The seven key buckets of risk we have identified are:
- Correspondent Banking — and all attendant products and services, e.g., pouch activities; dollar drafts; wire payments; remote deposit capture, etc.
- Cash/Currency — particularly handling of bulk cash, e.g., wholesale banknotes; cash vault services; incoming “bulk” cash into banking centers, etc.
- Private Banking — particularly private banking with non-transparent entities and vehicles, e.g., PICs; PHCs; Bearer Share Entities; Trusts, etc.
- Embassy (Foreign Mission) Banking/Mission Personnel/Senior Political Figures or PEPs — Providing banking services to embassies or foreign missions and the diplomats who work in the missions — or to senior political figures that could be moving proceeds of corruption.
- Non-Bank Financial Institutions — Providing services for MSBs, Third Party Payment Processors; CheckCashers, etc.
- Non-Transparent Entities — Providing banking services to non-transparent legal entities, e.g., LLCs.
- Economic Sanctions/Stripping — Stripping information from payment messages or transactions to avoid economic sanctions filters.

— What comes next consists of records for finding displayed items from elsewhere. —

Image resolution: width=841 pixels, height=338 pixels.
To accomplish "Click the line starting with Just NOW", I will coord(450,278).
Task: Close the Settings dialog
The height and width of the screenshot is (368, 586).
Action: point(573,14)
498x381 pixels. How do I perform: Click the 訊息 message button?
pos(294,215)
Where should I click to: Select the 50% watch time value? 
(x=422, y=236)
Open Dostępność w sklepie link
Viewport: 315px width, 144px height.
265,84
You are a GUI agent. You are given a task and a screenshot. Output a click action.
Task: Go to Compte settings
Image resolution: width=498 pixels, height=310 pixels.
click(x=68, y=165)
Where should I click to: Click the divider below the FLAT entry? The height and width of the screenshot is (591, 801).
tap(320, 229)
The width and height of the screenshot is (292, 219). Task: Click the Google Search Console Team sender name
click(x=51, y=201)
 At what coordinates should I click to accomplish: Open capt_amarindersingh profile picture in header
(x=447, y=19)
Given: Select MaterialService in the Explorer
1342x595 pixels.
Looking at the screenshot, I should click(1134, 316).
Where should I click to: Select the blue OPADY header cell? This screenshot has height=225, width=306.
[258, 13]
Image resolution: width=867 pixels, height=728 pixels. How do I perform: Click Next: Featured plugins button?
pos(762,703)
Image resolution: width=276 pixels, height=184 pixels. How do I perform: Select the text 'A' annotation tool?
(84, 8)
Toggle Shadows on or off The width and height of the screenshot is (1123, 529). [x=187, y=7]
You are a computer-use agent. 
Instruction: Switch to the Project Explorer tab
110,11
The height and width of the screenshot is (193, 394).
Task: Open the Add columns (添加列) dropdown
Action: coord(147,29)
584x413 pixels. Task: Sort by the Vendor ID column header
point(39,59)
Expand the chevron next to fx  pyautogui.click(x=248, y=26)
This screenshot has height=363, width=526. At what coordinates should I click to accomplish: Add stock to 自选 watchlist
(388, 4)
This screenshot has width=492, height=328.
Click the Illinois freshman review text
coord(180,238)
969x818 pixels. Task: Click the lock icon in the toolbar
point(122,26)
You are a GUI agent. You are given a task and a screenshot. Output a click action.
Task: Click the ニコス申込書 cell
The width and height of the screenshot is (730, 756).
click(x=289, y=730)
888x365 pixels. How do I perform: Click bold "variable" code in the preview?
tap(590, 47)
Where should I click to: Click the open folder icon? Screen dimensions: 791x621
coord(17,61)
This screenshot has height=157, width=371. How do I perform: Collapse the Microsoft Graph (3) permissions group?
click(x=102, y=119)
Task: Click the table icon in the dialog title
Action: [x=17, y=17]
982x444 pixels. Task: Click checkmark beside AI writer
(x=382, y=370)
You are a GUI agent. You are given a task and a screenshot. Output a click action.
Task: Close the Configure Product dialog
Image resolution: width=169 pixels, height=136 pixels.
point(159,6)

We are conducting enterprise-wide risk assessments of these key risk areas — with a deep assessment of internal controls decked against those risks and will report them out to the business this month. We will then work together with the business lines to ensure that we have strong controls decked against these risks. We have already met with senior management and told them about the environment and what to expect. That is really a key first step. You also need to meet with the regulators and apprise them of your plans — whatever you decide to do. My advice is to be proactive. Engage the heightened environment with appropriate action — do not sit back and let the environment engage you.
This is what we are doing to respond to the environment. I am not saying this is what others should do; but, what AML professionals need to recognize is that the AML environment has changed significantly and you have to decide for your firm what that means and design the right response. Again, I would go out and meet the challenge proactively. Do not wait for the challenge to come to you. This is what we are trying to do at Bank of America.
AT: In your opinion, what are the biggest challenges facing financial crimes prevention professionals in 2013?
WF: As AML professionals, I think we are in a place where we will now have to prove everything. In today’s environment, we’re all from Missouri . . . the key phrase we will hear will be “SHOW ME.”